Today, when I watch a televangelist strutting around the stage in his Armani suit, all the while begging for money, it really makes me wonder how they grew up. It seems to me that it was very different than I did. I think that there are many times those who we see representing God doesn’t represent Him accurately.
The truth, as I see it at least, is that when God decided to send His Son down to Earth, He didn’t set him up with a cable channel and a congregation of ten thousand people in fancy suits and dresses.
Jesus grew up just as country as I did, if not more so. While the Jewish people at the time expected the Messiah to be born in a palace surrounded by royalty, the Son of God came as a baby in a manger surrounded by shepherds and their smelly sheep.

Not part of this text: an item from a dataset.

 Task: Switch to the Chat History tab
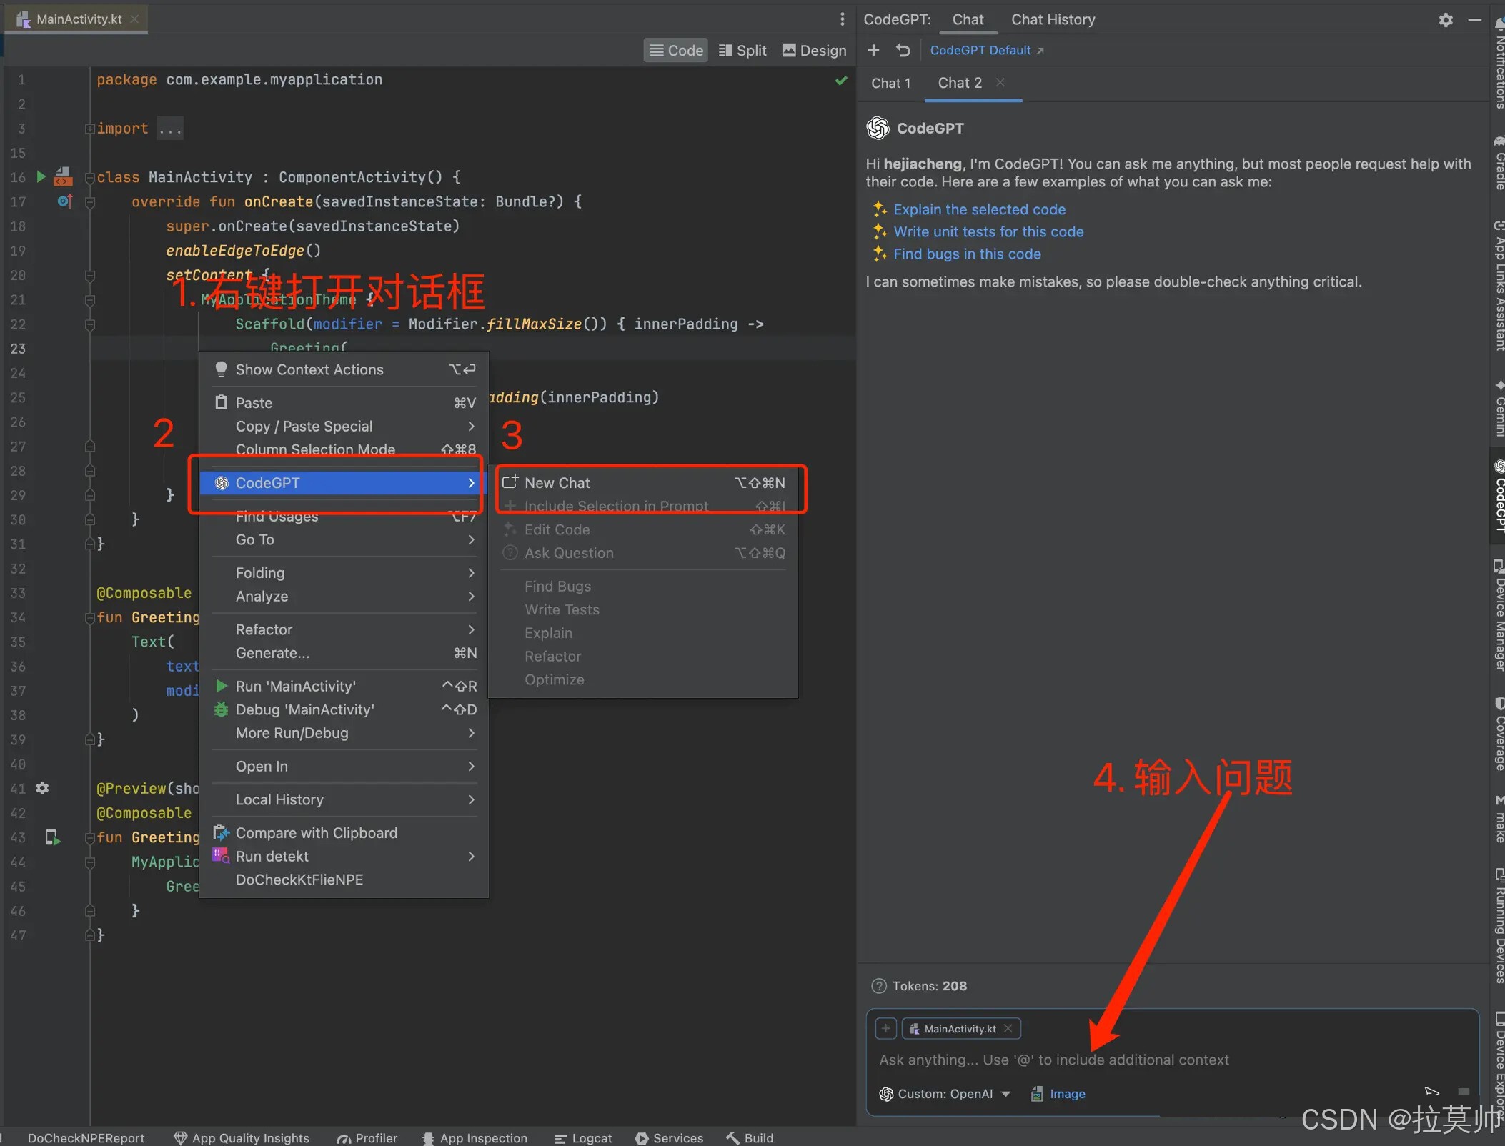tap(1053, 20)
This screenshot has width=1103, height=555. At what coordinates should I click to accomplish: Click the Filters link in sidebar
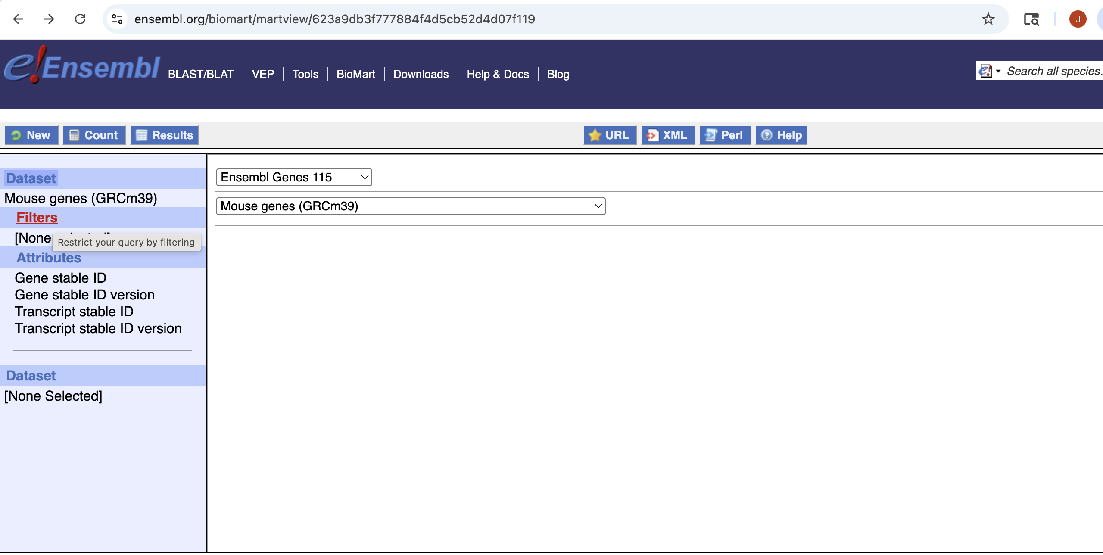coord(37,218)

There is no doubt that I am probably biased in thinking that people who grew up in the country are more authentic than folks who are caught up in the rat race of more, bigger, and better. But what I’ve found is that country doesn’t refer to where you grew up as much as where your heart grows down, where it takes root. What ultimately defines being country is simple: a loving heart, a helping hand, an open mind, and being poor in spirit.
I would like you to take a moment and ponder the following question:
What are some ways I can cultivate the virtues of being country in my own life?
Jesus was the perfect model for how we should live our lives. Maybe we need to adopt some of His characteristics as we go through this thing called life.
There is a great passage in the book of Philippians that speaks to this very thing.
Philippians 2:3-8 (NIV)
3 Do nothing out of selfish ambition or vain conceit. Rather, in humility value others above yourselves, 4 not looking to your own interests but each of you to the interests of the others.
5 In your relationships with one another, have the same mindset as Christ Jesus:
6 Who, being in very nature God,
did not consider equality with God something to be used to his own advantage;
7 rather, he made himself nothing
by taking the very nature of a servant,
being made in human likeness.
8 And being found in appearance as a man,
he humbled himself
by becoming obedient to death—
even death on a cross!
The best way we can honor God is to model our own lives after His only Son.